» **Screenshot grounding data**
━━━━━━━━━━
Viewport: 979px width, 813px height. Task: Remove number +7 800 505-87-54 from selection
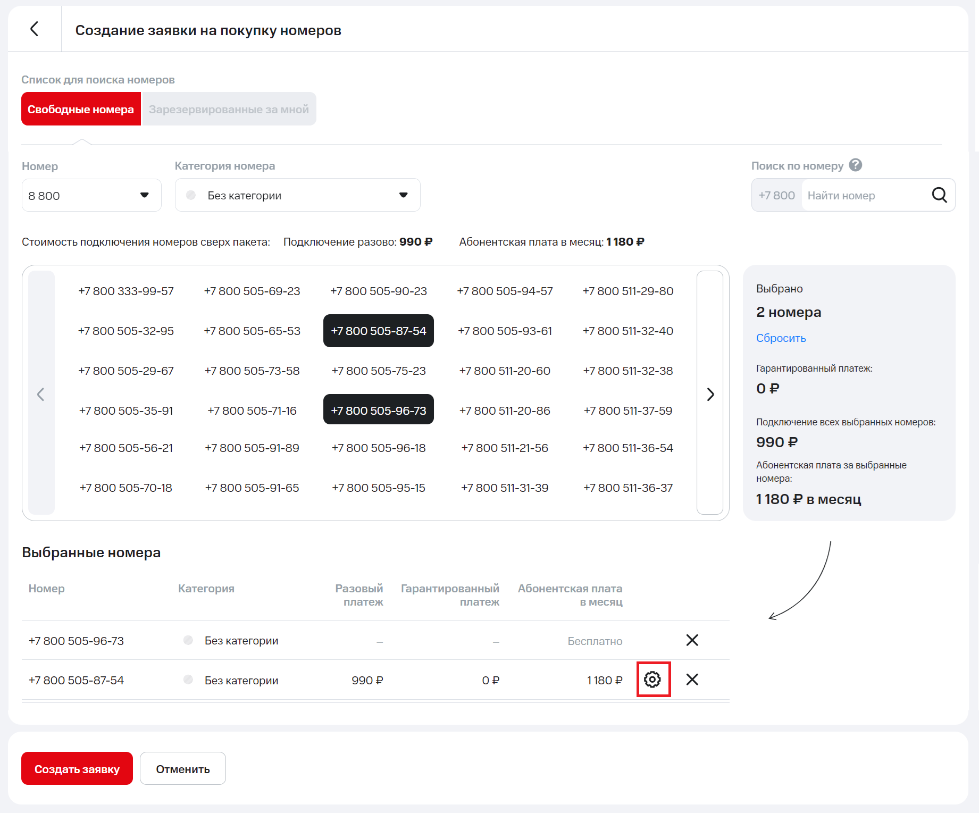[x=692, y=680]
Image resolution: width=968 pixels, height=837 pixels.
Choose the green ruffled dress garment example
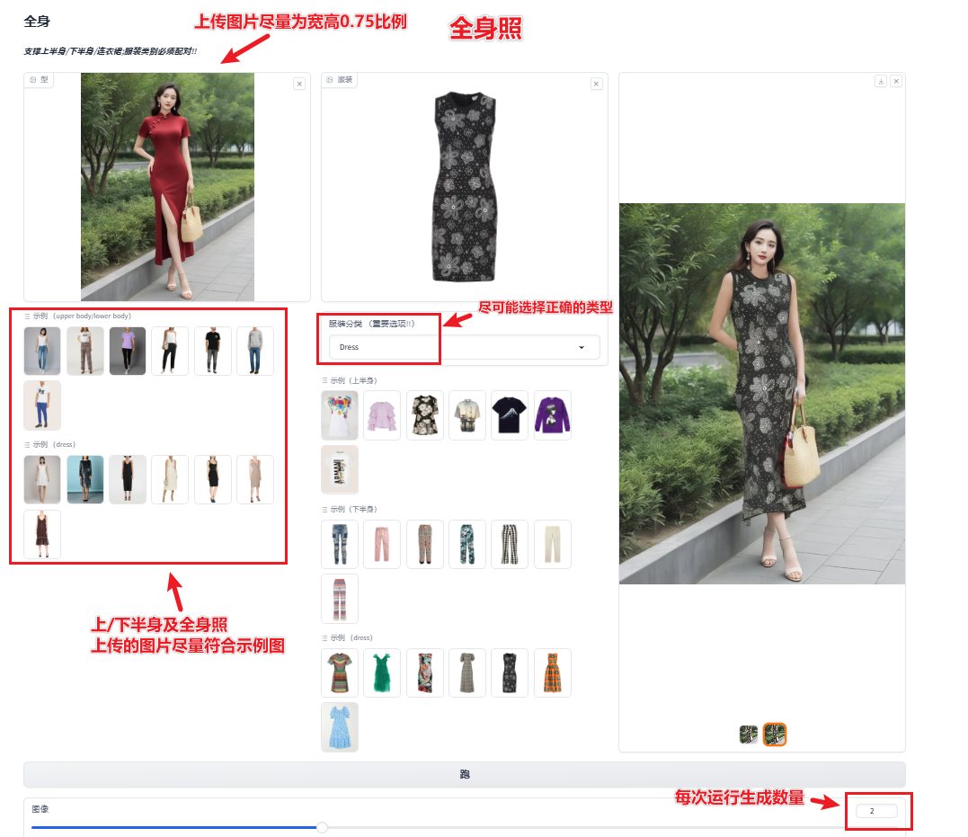coord(382,672)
━━━━━━━━━━
» **Your instructions**
Omit every picture, and otherwise quote the entries exactly.

» **Expected output**
Viewport: 979px width, 813px height. Task: Remove number +7 800 505-87-54 from selection
[x=692, y=680]
Image resolution: width=968 pixels, height=837 pixels.
Choose the green ruffled dress garment example
coord(382,672)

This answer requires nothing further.